Venminder Launches Exchange Network for Collaboration Between Vendors and Third-Party Risk Professionals Accelerating Due Diligence Efforts

Venminder

Venminder, an industry-recognized provider of third-party risk management solutions, today announced they have launched the Venminder Exchange, a secure 2-sided network for the flow of Venminder’s proprietary analyzed vendor data.

Venminder, an industry-recognized provider of third-party risk management solutions, today announced they have launched the Venminder Exchange, a secure 2-sided network for the flow of Venminder’s proprietary analyzed vendor data.

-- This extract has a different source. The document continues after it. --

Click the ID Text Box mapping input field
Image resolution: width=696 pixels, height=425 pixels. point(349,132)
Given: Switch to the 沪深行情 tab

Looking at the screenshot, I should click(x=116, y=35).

To achieve industry standards and meet regulatory requirements, organizations must complete detailed due diligence reviews on their vendors. This is often a time extensive exercise involving the gathering of documentation, artifacts, and sending/receiving of questionnaires from vendors and then giving all that information to an appropriate, qualified expert to review it for risks. Since the expertise needed varies based on the area being reviewed, it is a huge drain on valued internal resources or requires multiple dedicated hires. With the Venminder Exchange, thousands of already completed Control Assessments have been added by Venminder’s qualified and certified experts, including CISSPs, CPAs, and paralegals, and added to the searchable exchange for a purchase.

“We are very excited about the launch of the Venminder Exchange and what it means for the future of due diligence for all sides involved – vendors and their clients and prospects,” said Dana Bowers, founder and chief solution architect of Venminder. “The Venminder Exchange will be a valuable asset to third-party risk professionals for quickly finding risk scores on their vendors and purchasing the assessments as and when they need. For vendors, it provides transparency and knowledge into the risk assessment process that is inherently vital to every third-party risk management program. Collaboration between all parties will undoubtedly improve the outcome for everyone involved.”

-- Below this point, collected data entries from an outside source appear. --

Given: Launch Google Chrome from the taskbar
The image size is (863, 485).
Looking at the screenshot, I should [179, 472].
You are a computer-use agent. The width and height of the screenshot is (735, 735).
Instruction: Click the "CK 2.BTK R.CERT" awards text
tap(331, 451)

The Venminder Exchange launched this week with the first of many planned phases. The company is currently inviting vendors into the exchange to view and collaborate with Venminder on the assessments that have been completed on their organization. This advance period will give vendors the opportunity to learn how an independent third party, such as Venminder, views their stated controls and associated risk. Venminder will also offer training to vendors on how to accelerate the due diligence process by proactively sharing their Venminder assessments with clients or prospects. In the final phase, the Venminder Exchange will be available, by invitation only, to third-party risk professionals across the globe, who can register, search vendors, preview scores and go through the authorization process, with the vendor, of purchasing the full Control Assessments.

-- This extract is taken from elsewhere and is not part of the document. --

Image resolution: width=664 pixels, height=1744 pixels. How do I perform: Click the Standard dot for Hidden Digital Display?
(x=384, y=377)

“Venminder is an all-in-one partner for all things third-party risk,” said James Hyde, CEO of Venminder. “We are extremely unique to the market in that we are 100% dedicated to third-party risk. While it’s fairly common to find initiatives for sharing access to a library of control documents, Venminder completes the final mile by actually assessing the documents and assigning a risk score saving valuable time and resources to complete the risk assessment process. We take our commitment to the market quite seriously evidenced by our library of thousands of Control Assessments, continued development of our world-class software platform, staffing of respected domain and subject matter experts as well as our ongoing certified education offerings. This newest edition of The Exchange is the next chapter in Venminder’s continued rapid growth by optimizing and streamlining the due diligence and risk assessment process for our clients and vendors alike.”

Venminder has now grown to over 800 customers across all industries and is on track to deliver over 30,000 Control Assessments in 2020. The Venminder Exchange will allow the company to distribute Control Assessments more efficiently and facilitate the building of vendor relationships. Control Assessments include risk ratings and assessments covering:

  • The financial health and viability of a vendor.
  • A vendor’s SOC reports, including an assessment of their internal control environment, areas of concern, and any recommended next steps.
  • A review of the vendor’s business continuity and disaster recovery documentation, including plans, testing, and recovery point and time objectives.
  • A review of the most critical elements of a vendor’s cybersecurity preparedness to identify areas of potential weakness.